I can't actually speak for anybody else who was in the SWP, but I never
thought single-issueism was a matter of principle, as David McDonald
reports hearing and as he interprets Fred Halstead as arguing in "Out
Now!"  And if I had heard someone say this at any time, I would have
challenged it and I would not have gotten into any hot water for doing

But I think it is true that, ESPECIALLY with the end of the antiwar
movement, the concepts began to congeal into what many, including myself
(and including Jack Barnes) called a "litany" -- a supposedly sure-fire
strategy for building a movement) reduced to a few principled
prescriptions, "single issue" being one. Dave McDonald's relationship to
the party stems from this postwar period (he participated in a fusion
with the party in the late '70s). Actually, our central
tactical/strategic aim during the Vietnam war was not primarily the
single-issue FOCUS or the demand for immediate withdrawal (which we
fought quite hard for) but the conception that defeating the war
required, on the US side, broad independent MASS ACTION against the war
independent of (though we did NOT insist that participants be
consciously opposed to) the rulers and their political institutions and
parties. Relative to this question, we considered not only "single
issue" but even the fight for the principled demand of immediate
withdrawal to be secondary questions, which we pressed for to the extent
they furthered the central goal -- again, MASS ACTION against the war
independent of the rulers and their political institutions and parties.
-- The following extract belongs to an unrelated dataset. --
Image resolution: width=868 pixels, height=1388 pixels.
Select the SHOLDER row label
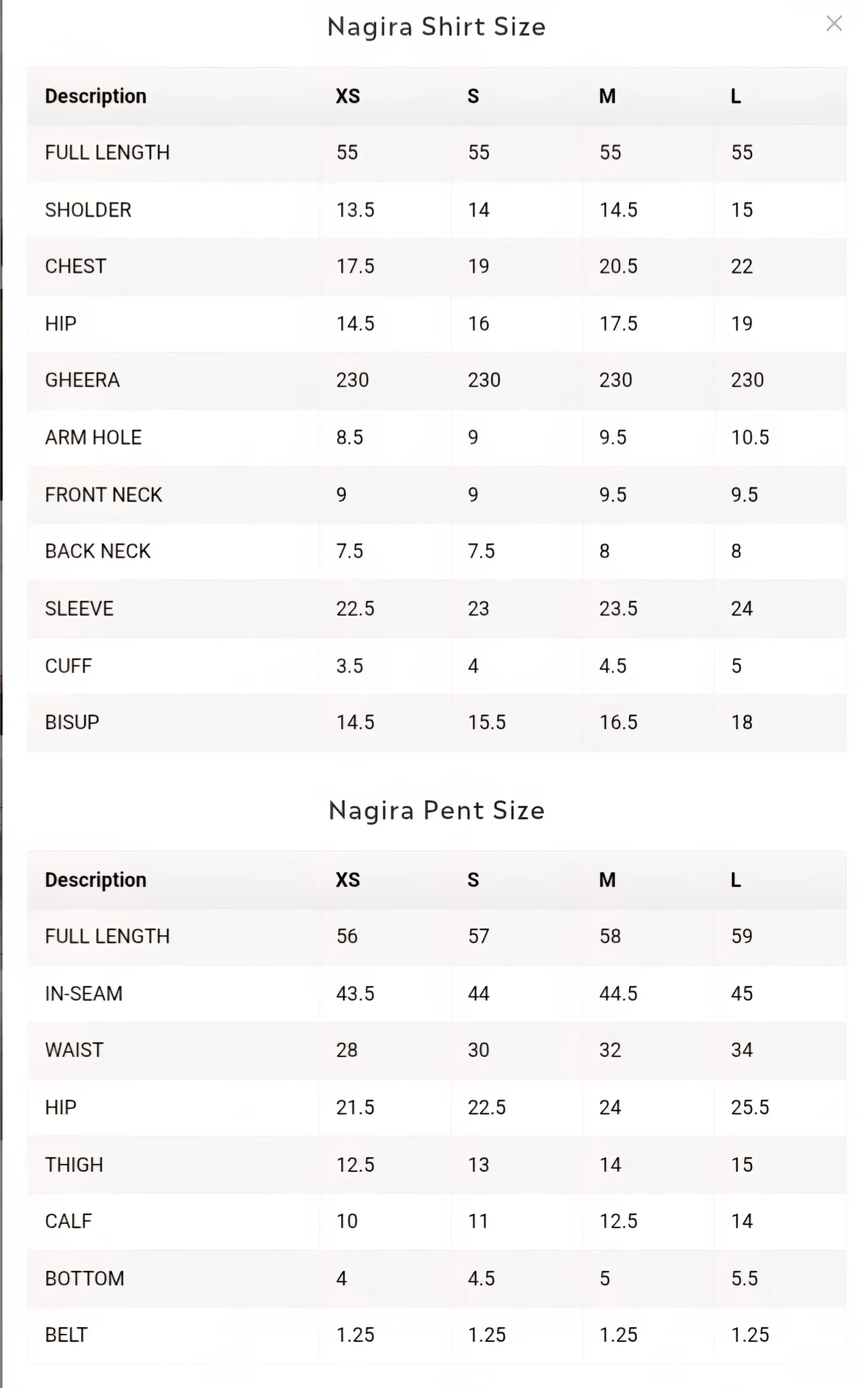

With that general objective still in mind, I was quite open to
participating when an attempt was made by some antiwar activists in New
York City (with members of Solidarity in the forefront) to initiate a
"coalition against empire" that we thought could further the building of
a broad mass antiwar movement, help the movement overcome the division
between what I consider the sectarian "right" and "left" coalitions, and
intensify commitment to opposing the occupation of Iraq by educating
about some of the broader issues of "empire" associated with this.  In
particular, I wanted more attention paid to the Palestine issue and to
reaching out to Blacks and other people of color, which the UFPJ
coalition has tended to shy away from.  We thought such a coalition
could provide a less tightly controlled, more democratic space for
discussions and proposals that the movement needed to consider than was
being offered by either of the two coalitions.  To their credit, by the
way, the IAC joined this effort and played a constructive role.  The
UFPJ basically boycotted it outright.

This group adopted the name New York Grassroots Action Network.  And
several meetings were very well attended. The coalition was founded in
May 2004, in the runup to the elections, and had completely and quietly
dissolved into a dew in March 2005.  In the first few weeks, a pretty
good programmatic statement was adopted laying out some basic issues of
"empire." I guess I first smelled trouble when the statement failed to
include a call for immediate withdrawal from Iraq, simply including Iraq
among about 100 countries from which US troops should be withdrawn.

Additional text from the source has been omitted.